Russian Vote: Where Venezuela's Hugo Chavez failed, Vladimir Putin succeeded. With Sunday's election he has gained unprecedented authority, and it will come at the expense of freedom.



A leader who refuses to yield power is dangerous, even if he is popular, as Putin seemingly is in Russia. There's a reason the U.S. changed its Constitution to limit presidents to two terms. It's healthy to institutionalize peaceful change. Sometimes voters simply don't know they need another choice until it's too late.

In Russia, the voters should have known it was too late years ago. Putin, who said he would not run for a third term, has been dismantling democratic institutions and consolidating power for years.

One of the most egregious examples has been the snuffing out of opposition political parties through registration laws. Parties now must have 50,000 members, a 400% increase beyond the previous benchmark, and gather 200,000 signatures to run.

The 11 parties that remained for Sunday's election for the lawmaking 450-seat Duma body could not stand up to Putin's United Russia party. A change in law that requires parties to take at least 7% of the national vote to gain seats — the previous threshold was 5%, the standard in many traditional multiparty nations — virtually shut out all but Putin's party and the Communist party.

The official tally indicates Putin's party took more than 64%, but who knows what the real total is? Votes were counted not by the Central Electoral Commission, which, though pro-Putin, was apparently not pro enough.

The task was actually handed over to the "special working group," insiders who are exclusively "members of the United Russia party," as the Cato Institute's Andrei Illarionov, a former top economic adviser to Putin, has pointed out.

Given the events leading up to election, there's reason to believe the true vote was closer.

But the election was fixed long before the counters sifted through the ballots. Besides making it nearly impossible for opponents to mount a challenge at the polls, Putin engaged in a systematic intimidation and elimination of dissent on the streets.

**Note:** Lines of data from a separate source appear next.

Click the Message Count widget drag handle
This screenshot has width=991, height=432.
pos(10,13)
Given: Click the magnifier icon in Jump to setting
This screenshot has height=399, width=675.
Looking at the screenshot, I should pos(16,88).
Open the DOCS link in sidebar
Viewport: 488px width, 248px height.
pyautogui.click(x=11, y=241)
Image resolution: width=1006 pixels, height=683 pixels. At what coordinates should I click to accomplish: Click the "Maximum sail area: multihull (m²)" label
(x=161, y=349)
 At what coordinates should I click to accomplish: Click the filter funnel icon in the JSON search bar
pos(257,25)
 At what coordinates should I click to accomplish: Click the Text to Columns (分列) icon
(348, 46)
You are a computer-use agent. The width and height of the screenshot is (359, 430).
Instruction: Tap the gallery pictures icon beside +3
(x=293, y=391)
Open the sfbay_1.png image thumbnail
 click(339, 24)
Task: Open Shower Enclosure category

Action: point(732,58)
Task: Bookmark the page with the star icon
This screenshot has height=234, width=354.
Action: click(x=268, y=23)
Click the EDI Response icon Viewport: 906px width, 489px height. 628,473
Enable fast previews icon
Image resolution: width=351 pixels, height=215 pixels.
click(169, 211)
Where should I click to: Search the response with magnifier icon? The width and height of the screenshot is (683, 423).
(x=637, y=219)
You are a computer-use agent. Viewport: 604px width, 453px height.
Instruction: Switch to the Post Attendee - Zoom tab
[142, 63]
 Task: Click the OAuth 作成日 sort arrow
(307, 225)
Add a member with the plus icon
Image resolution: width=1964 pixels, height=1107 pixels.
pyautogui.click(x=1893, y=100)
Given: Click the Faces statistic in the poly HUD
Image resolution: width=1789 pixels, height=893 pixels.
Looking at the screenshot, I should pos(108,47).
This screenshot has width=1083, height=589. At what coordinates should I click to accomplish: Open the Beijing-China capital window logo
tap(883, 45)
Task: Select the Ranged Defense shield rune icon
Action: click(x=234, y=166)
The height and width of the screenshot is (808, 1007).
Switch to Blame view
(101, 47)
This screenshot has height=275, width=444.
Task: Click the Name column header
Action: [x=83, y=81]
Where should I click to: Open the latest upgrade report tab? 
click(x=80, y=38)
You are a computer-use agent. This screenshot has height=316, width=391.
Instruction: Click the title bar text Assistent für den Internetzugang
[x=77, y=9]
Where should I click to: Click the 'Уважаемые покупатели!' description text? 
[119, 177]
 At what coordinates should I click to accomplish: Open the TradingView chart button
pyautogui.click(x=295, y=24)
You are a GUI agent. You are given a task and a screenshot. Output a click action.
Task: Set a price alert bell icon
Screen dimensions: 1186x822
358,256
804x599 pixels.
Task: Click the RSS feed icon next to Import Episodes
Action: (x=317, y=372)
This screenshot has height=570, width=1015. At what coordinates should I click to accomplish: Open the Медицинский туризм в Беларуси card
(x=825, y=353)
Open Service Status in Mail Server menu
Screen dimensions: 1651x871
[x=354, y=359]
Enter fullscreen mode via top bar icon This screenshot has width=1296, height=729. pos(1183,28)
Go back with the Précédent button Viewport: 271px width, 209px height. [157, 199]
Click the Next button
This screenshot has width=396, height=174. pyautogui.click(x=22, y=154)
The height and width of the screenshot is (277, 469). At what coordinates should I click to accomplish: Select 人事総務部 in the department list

As recently as the weekend before the election the government was still putting a chill on the process. On Nov. 25, riot police detained two potential presidential candidates in St. Petersburg; more than 200 other opposition protesters were held as well.

A day earlier, former world chess champion Garry Kasparov, a harsh critic of Putin, was arrested during a protest in Moscow and sentenced to five days in jail.

"Millions of copies of literature from opposition parties have been confiscated and destroyed," Illarionov noted. "There was a massive campaign to harass, beat and terrorize members of the political opposition."

For Kasparov and the other victims of the crackdown, the experience is surely a painful reminder of the rigged Soviet elections they thought were left behind after the Soviet Union fell.

These are not conditions conducive to the spread of freedom. Neither is the self-perpetuation of a regime that refuses to walk away when its time is over. Those capable of flouting foundational law will have no trouble rolling back liberty when it suits them.

The effects of Putin's political power grab go beyond Russia. It will further strain Washington-Moscow relations, which have deteriorated through the years as Putin has grown more belligerent and unnecessarily nationalistic.

Ultimately, though, Putin is Europe's problem. The leaders of Great Britain, France and Germany need to muster the courage to pressure Putin to step away from his ambitions. If not, a lethal poison inevitably will leak West.